Extracted records:
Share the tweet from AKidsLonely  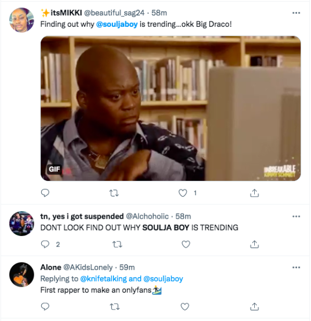254,307
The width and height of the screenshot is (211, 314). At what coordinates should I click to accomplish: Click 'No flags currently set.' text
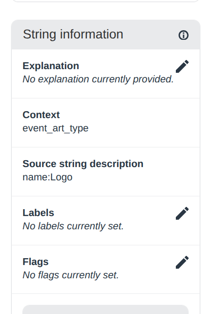(71, 275)
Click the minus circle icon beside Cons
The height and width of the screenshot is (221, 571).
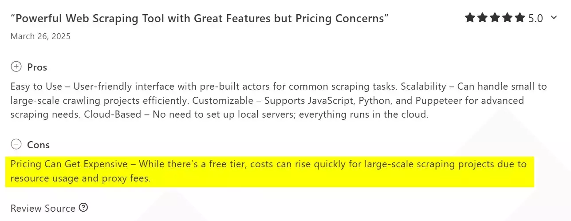click(x=16, y=144)
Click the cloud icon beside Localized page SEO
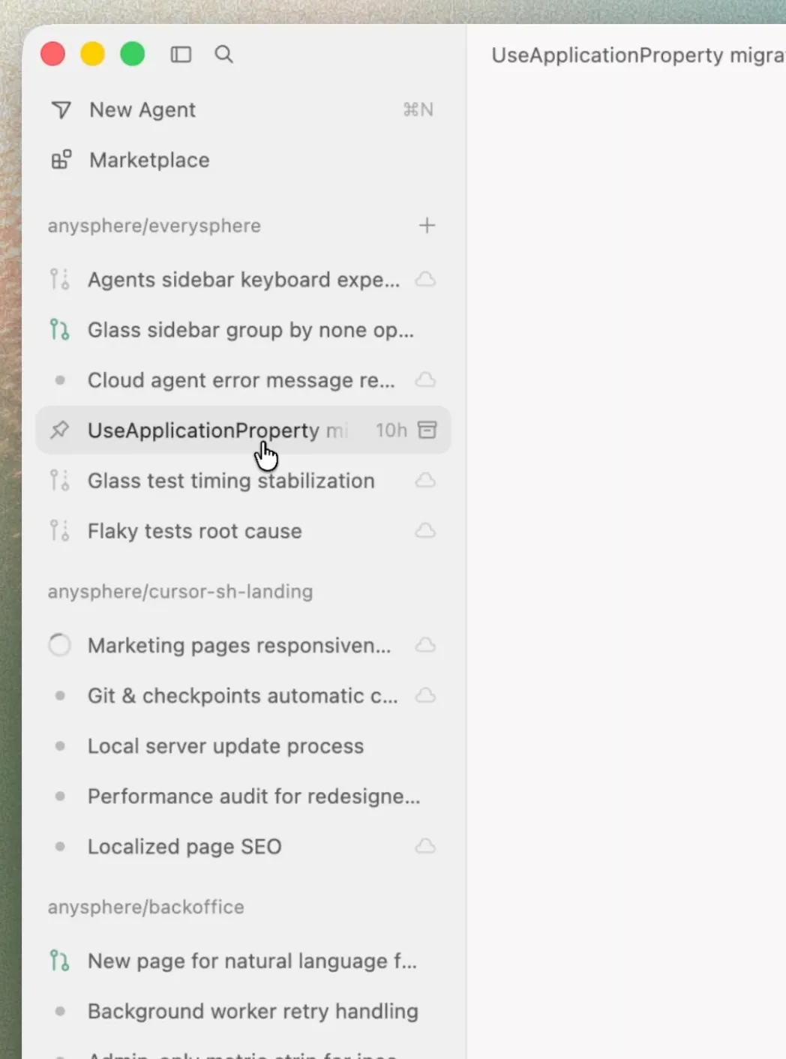 point(425,846)
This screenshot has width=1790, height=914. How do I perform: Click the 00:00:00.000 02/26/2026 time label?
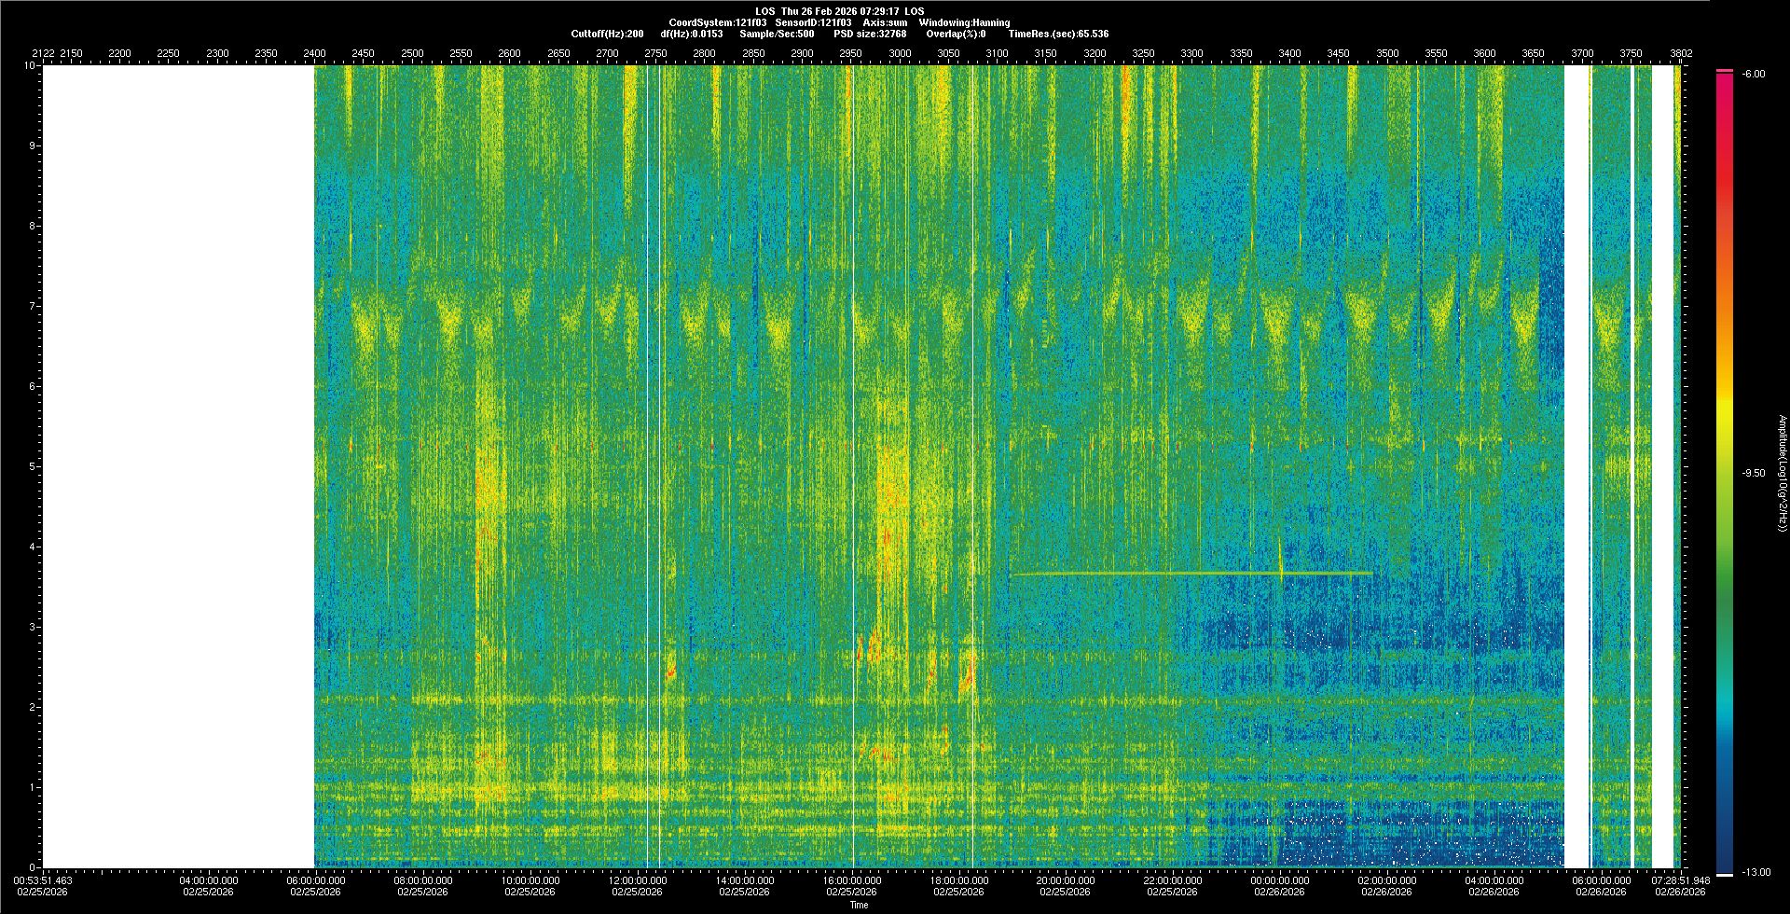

§ Task requirements
Repeat exactly the lines above, starting at the one that contains "Click the cloud" and stopping at the last line of the entries, and leave out the pictures.

§ Reply
Click the cloud icon beside Localized page SEO
 point(425,846)
This screenshot has width=1790, height=914. How do I perform: Click the 00:00:00.000 02/26/2026 time label?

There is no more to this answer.